Renn (1992) offers a few risk-related critical theory analyses –  of equity and fairness’ by Kasperson and Kasperson 1983, MacLean 1986, Rosa 1988, and Brion 1988, and studies that analyse ‘risk distribution among classes and populations’ by Schnaiberg 1986 and Beck in studies of 1986 and 1990.

 Renn suggests the critical theory model for risk assessment focuses on ‘the normative aspect of emancipation’ where ‘Emancipation … involves the empowermment of groups and communities to enable them to determine their own acceptable risk level. .. existing institutions impose illegitimate risk policies ‘because they are based on the imposition of risks by one social group on another … and are often not in the interests of those who have to bear them. … risk experiences by different social groups reflect the class structure of society and indicate the inequities in the distribution of power and social influence.’’ (Renn 1992 p70 refers to Habermas 1984 – 87; Forester 1985; and Dombrowski 1987)

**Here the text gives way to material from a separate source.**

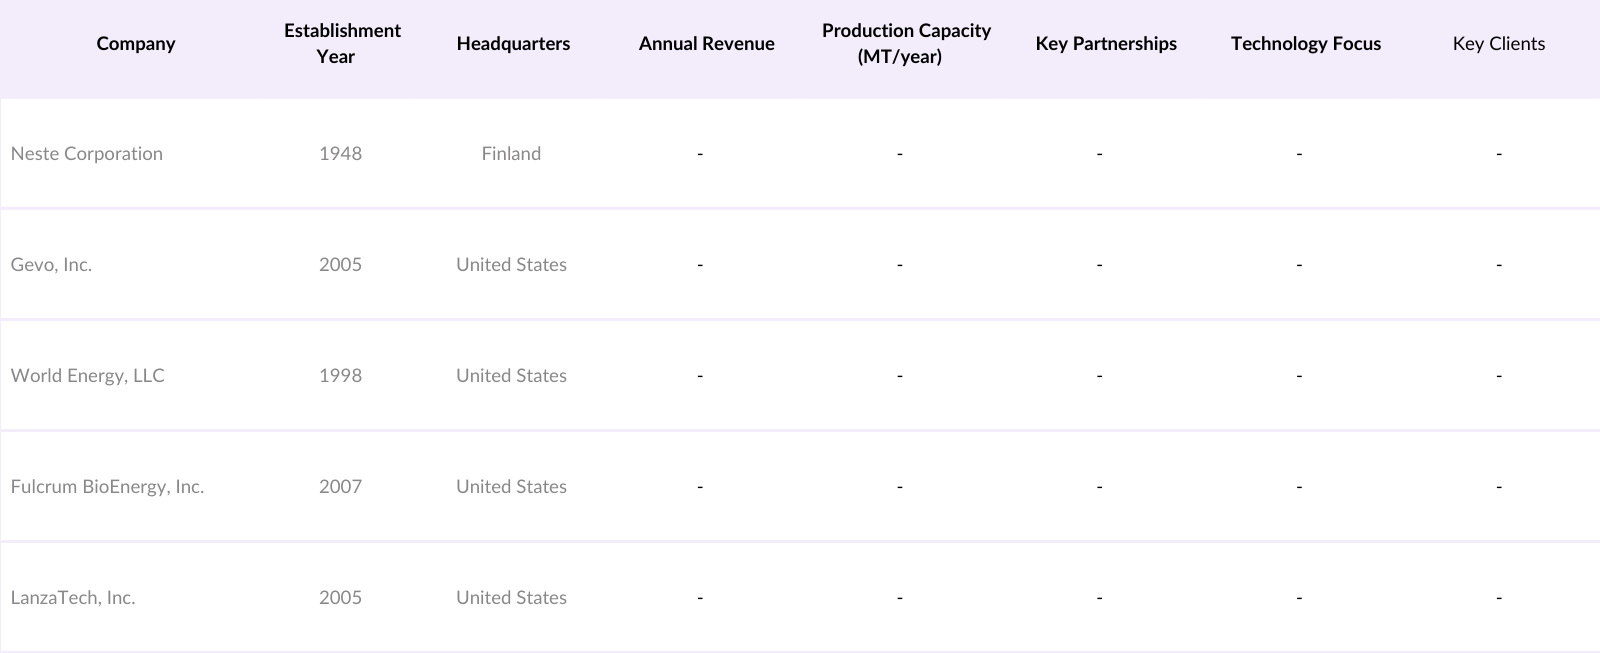Click Neste's establishment year 1948
The height and width of the screenshot is (653, 1600).
(340, 154)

Social constructivism  A social constructionist model, unlike the previous models, takes the social ground as formative, and considers the material ground designed to a deep level by human political will.   ‘These concepts treat risks as social constructs that are determined by structural forces in society. Issues such as health threats, inequities, fairness , control, and others cannot be determineed by objective scientific analysis, but only reconstructed from the beliefs and rationalities of the vvarious actors in society.’ (Renn 1992 p71 refers to Johnson and Covello 1987; Bradbury, 1989 ; Gamson and Modigliani 1989)

‘The fabric and texture of these constructions reflect both the interests/values of each group or institution in the various risk arenas and the shared meanings of terms, cultural articats, and the natural phenomena among groups (Renn Concepts of Risk p71 refers to Wynne 1983; Rayner 1987b) …risk policies result from a constant struggle of all participatinng actors to place their meaning of risk on the public agenda and impose it on others. The need to compromise between self-interest, that is constructing one’s own group-specific reality, and the necessity to communicate, that is, constructing a socially meaningful reality, determines the range and limitations of possible constructions of reality. Technical risk analyses are … also based on group conventions, specific interests of elites, and implicit value judgements (Renn 1992 p71 refers to Applebaum 1977; Dietz, Stern, and Riecroft 1989)

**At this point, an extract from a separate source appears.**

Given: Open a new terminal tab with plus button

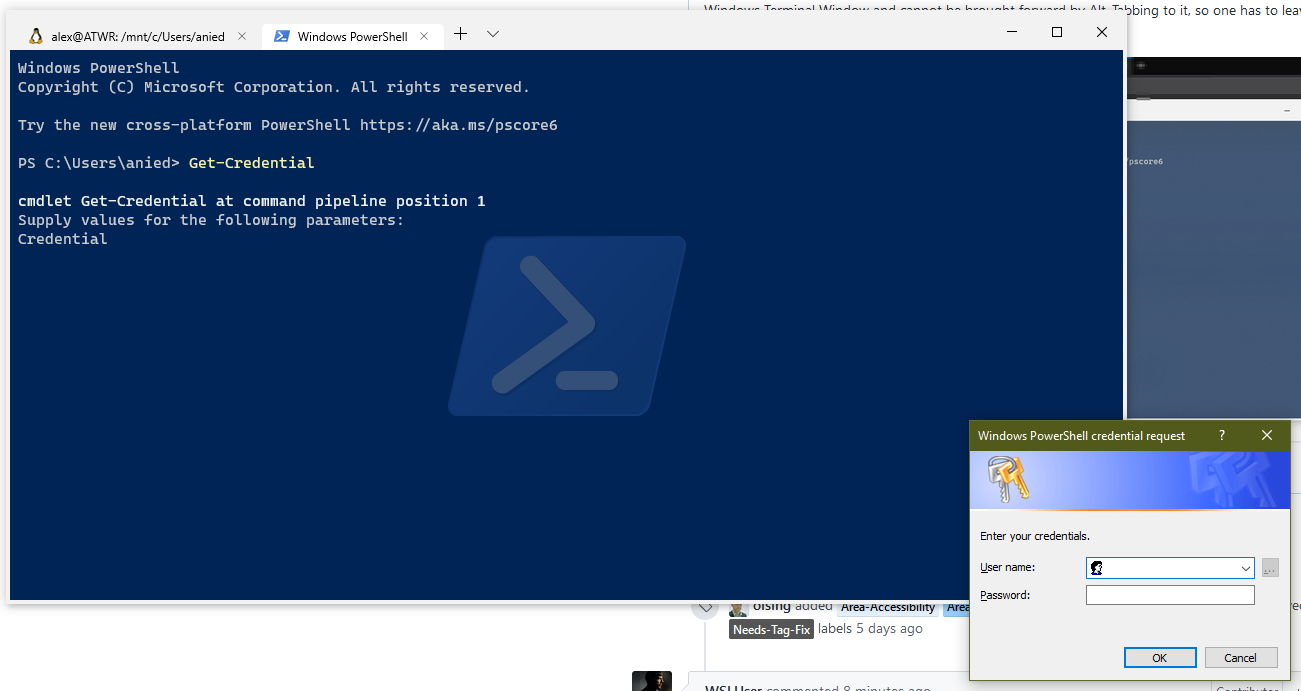Looking at the screenshot, I should coord(460,33).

Krimsky, Golding, and Plough’s 1990 study Evaluating Risk Communication: Narrative vs. Technical Presentations of Information About Radion considers the application of a narrative theoretical framework as an effective device of risk communication, as compared with a more impersonal technical discourse, in a 1991 risk communication study. The study considered the effectiveness of traditional technical discourse as compared with a narrative discourse for communicating information about risk. ‘Increasingly, expert-based versions of risk communication are coming under critical scrutiny’ (Golding, Krimsky, and Plough 1990)

The social constructivist paradigm invites inquiry into strategic or controlled lines of communication, the impact of conflicting strategies on risk management, and the investigation of devices for the manipulation of discourse about risk in public fora.

Post-Normal science   The response of some risk theorists to the new critique of traditional risk assessment methodologies and the political strategies that had evolved around them was the development of alternate institutional and quasi-institutional structures for the subversion of controlled, expert communication channels and the legitimisation of testimonial and other forms of lay knowledge and critique as a part of official discourse.

‘I came across this field [risk] by accident largely thanks to my long-standing interest in the democratisation of science and technology.’ (Brian Wynne 1992 p274)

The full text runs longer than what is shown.